15.I blog and make lists on this blog.
Now, you have all the info you you need. So is Manny an eye rolling prententious jerk (Oh, Lord I hope not) or is Manny a handsome particular guy?

Thursday, June 19, 2008

The things I have lost and the things I have gained part 1:The overview

It was about this time last year I had my stroke and I’ve lost and gained a lot these past 365-like days. I know I’ve temporally lost my independence the use of my left arm, my independence, my self confidence, my sight (at times)about 20 or so pounds it’s the stroke survivor/vegetarian diet( only I can make that joke) people may treat me "wierd" or think I'm disabled. But,it almost seems worth it with the things I know I’ve gained forever a deeper, stronger, and real relationships with Christ and with family and friends, an unreal peace, stronger faith in Him and knowing that He will heal me completely.I look at my life a year or so ago and see how much I have changed not only psychically but, spiritually emotionally, and mentally. I sometimes think and say, “I’ve lost a year of my life recovering from this stroke.” I've said that twice once to my psychical therapist, Judy and she said,"You did not lose a year you’re taking a small detour to get yourself back together” I also said it to my friend Reese and she said something very similar to Judy she said,“You haven’t lost a year,you’ve gained a new life of possibilities." Both the things they said are true and mean a lot to me. During this “detour” and some of the endless possibilities God is showing me and doing amazing things in my life. I know that God is not only restoring my health completely He is obviously restoring me spiritually emotionally, and mentally. At the time in my life when I had my stroke I’ll spare you the details and say I was at a place where God could not reach me. He didn’t give me this stroke to punish me. I believe He did it for several reasons:
1. To stop me from continuing to ruin my life
2. To show me His power, grace, mercy, love, peace, and understanding.
3. To humble me and my spirit on different levels
4. To softened my heart to the elderly (my people) and the disabled.
5. He allowed me to experience both good and bad things that will change my life and can use to minister to others.
Those five things are just the very start of what God is doing, did, and the amazing things He will do.I’ve also learned are that I can not settle where I may be physically or where I'm at with my recovery and have the faith that God willcontiue heal completely me also do the work that goes along with stroke recovery.
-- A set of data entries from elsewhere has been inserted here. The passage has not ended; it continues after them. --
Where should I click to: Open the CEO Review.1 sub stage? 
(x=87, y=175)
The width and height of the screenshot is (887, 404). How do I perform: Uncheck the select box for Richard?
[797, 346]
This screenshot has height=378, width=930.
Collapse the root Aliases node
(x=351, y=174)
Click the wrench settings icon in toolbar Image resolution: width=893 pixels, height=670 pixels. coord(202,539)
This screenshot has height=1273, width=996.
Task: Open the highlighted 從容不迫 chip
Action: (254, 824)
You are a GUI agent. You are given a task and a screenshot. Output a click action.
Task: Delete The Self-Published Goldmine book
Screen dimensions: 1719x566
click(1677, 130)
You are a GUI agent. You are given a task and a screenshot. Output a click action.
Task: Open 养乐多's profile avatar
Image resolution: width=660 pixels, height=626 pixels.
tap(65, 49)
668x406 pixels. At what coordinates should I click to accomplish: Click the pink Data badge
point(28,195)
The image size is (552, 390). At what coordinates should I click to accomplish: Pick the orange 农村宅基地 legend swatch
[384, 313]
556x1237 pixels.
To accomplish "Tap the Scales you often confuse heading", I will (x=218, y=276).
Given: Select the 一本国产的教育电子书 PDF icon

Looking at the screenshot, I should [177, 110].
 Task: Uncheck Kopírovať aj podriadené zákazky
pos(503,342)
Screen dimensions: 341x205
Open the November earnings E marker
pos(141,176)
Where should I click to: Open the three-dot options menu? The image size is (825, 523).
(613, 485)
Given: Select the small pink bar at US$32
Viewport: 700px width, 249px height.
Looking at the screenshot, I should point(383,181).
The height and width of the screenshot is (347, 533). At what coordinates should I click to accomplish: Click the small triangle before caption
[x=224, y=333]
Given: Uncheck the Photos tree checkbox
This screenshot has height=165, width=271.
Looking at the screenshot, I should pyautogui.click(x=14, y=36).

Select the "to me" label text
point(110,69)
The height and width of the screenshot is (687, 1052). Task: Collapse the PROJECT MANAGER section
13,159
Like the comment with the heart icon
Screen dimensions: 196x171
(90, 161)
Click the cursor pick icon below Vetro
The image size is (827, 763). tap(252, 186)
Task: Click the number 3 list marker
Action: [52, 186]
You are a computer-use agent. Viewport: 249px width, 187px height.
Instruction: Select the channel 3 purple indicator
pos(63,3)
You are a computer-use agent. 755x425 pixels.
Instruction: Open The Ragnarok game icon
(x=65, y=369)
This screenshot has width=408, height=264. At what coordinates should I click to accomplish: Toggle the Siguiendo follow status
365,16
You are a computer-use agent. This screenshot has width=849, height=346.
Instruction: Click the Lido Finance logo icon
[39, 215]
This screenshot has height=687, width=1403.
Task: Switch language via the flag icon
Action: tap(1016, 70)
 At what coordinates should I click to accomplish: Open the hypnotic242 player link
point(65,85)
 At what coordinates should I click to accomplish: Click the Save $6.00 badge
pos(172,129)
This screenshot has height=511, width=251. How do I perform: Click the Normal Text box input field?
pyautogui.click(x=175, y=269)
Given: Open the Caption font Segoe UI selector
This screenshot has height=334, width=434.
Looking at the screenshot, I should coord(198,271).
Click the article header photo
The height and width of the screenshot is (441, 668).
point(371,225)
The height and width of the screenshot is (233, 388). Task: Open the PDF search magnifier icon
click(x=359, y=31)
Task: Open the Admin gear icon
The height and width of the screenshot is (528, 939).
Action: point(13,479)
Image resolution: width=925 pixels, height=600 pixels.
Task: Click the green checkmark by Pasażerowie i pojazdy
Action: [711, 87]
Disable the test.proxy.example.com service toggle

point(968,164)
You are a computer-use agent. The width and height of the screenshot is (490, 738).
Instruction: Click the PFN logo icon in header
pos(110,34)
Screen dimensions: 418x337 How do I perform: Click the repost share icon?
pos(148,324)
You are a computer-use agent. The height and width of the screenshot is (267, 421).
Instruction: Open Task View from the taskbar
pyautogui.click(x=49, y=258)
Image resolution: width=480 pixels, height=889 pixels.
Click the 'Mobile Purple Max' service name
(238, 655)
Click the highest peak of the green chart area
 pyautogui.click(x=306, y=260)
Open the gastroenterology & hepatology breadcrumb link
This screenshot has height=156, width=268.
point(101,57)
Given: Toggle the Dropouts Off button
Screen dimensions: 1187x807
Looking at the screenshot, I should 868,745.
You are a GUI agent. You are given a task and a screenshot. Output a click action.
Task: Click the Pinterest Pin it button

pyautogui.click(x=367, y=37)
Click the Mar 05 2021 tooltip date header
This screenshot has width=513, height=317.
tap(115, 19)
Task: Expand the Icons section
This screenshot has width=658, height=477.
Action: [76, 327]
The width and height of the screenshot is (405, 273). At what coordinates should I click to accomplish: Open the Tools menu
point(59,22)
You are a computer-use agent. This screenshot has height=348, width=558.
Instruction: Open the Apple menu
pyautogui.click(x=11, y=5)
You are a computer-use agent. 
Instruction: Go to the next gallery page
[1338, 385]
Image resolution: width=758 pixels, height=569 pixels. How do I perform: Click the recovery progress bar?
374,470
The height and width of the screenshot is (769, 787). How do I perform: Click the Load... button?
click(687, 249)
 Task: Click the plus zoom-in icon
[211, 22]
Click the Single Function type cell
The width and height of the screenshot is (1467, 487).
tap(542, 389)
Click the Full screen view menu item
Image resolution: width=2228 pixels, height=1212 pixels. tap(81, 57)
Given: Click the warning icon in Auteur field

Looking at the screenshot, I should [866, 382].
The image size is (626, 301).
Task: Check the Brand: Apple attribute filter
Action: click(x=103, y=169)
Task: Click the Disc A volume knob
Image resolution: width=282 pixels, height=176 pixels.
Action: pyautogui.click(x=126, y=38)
I’m learning not to accept the negative or short-sighted things people see or say to me about or my stroke recovery. In the same way not to accept what I see in front of me and have “eyes of faith” that God will continue to do His work in me and fulfill His promises and do unorthodox things with faith and works! (Read Hebrews 11) I will have to admit this journey is not always easy. I have gone through things psychically that someone my age should not go through. I’ve experienced all sorts of rejection, loneliness, anger, doubt, humiliation, stress and heartache. But, I know as I’ve mentioned before God is not putting me through this for nothing. I believe is preparing me for something great and He will not put us through something we could not handle James 1:2-4,5:7-10. As German philosopher Nietzsche said, “What does not kill me makes me stronger”applies to my life. I may have bad days but,if I and others continue to hold on to God, His blessings, His word, and never failing promises we will see great things happen!